The second major defect in the charge is acknowledged by the majority. In the part of the charge ostensibly defining defendant’s standard of liability, the trial court added language *236clearly stating that a tenant who “voluntarily rents an apartment” knowing it has a “less than convenient stairway” assumes the risk of injury if the tenant “fails to use the care required to descend the stairs successfully.” I find two errors in this statement. It adds a “secondary” assumption of the risk defense, although we have held that assumption of the risk of this type is simply an aspect of contributory negligence. See Sunday v. Stratton Corp., 136 Vt. 293, 304, 390 A.2d 398, 404 (1978).

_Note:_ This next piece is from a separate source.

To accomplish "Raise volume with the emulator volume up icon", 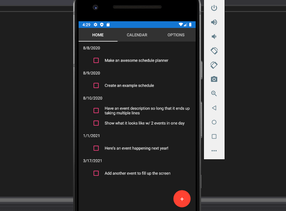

Accordingly, “use of assumption of risk language is irrelevant and confusing in a jury instruction on comparative negligence.” Id.; see also Perkins v. Windsor Hospital Corp., 142 Vt. 305, 310, 455 A.2d 810, 814 (1982) (use of assumption of risk language reversible error because “parties were entitled to a jury free from irrelevancies and possible confusion”).
Farther, this language directly undercuts the standard for landlord liability adopted by the trial court in this case. As one court stated in abandoning landlord immunity:
The practical result of this archaic rule has been to discourage repairs of rented premises.... [A] landlord with knowledge of a defect has less incentive to repair it. And the tenant, who often has a short-term lease, limited funds, and limited experience dealing with such defects, will not be inclined to pay for expensive work on a place he will soon be leaving.
Young v. Garwacki, 380 Mass, at 168, 402 N.E.2d at 1049. The import of the trial court’s charge is that a tenant who confronts an unsafe stairway in an old building must make it safe or use extraordinary care to negotiate it despite its unsafe condition. In essence, the language puts us back in the situation where the landlord has little, if any, liability because the tenant accepts the risk by renting the apartment. We directly rejected that theory in Beck v. Dutra, 129 Vt. 615, 618, 285 A.2d 732, 735 (1971), where we held that a tenant does not assume the risk of injury from a dangerous stairway because use of the stairway was a “necessitous action ... and not a deliberate act involving a voluntary choice within the meaning of the doctrine.”
Although the majority acknowledges the error in the assumption of the risk language, it finds that it does not warrant reversal because it was merely a transition to the contributory negligence discussion and the jury did not find contributory *237negligence. The instructions here were written with appropriate subtitles to guide the jury in what they were considering. The language at issue precedes a section distinctly headed, “contributory negligence,” and there is no indication that it was a transition to that section or was part of the contributory negligence discussion. Because of its placement, it is very possible that the jury dealt with assumption of the risk as part of its determination that defendant was not negligent, without having reached the issue of contributory negligence. Even if the assumption of the risk language were included with the contributory negligence discussion, it would be confusing to the jury, as we held in Windsor Hospital Corp.. This is not a ease where the charge, taken as a whole, is clearly understandable, though not worded as the appealing party desires. On the contrary, the charge does not correctly state the law and is confusing.
I would reverse and remand for a new trial. I am authorized to state that Chief Justice Allen joins in this dissent.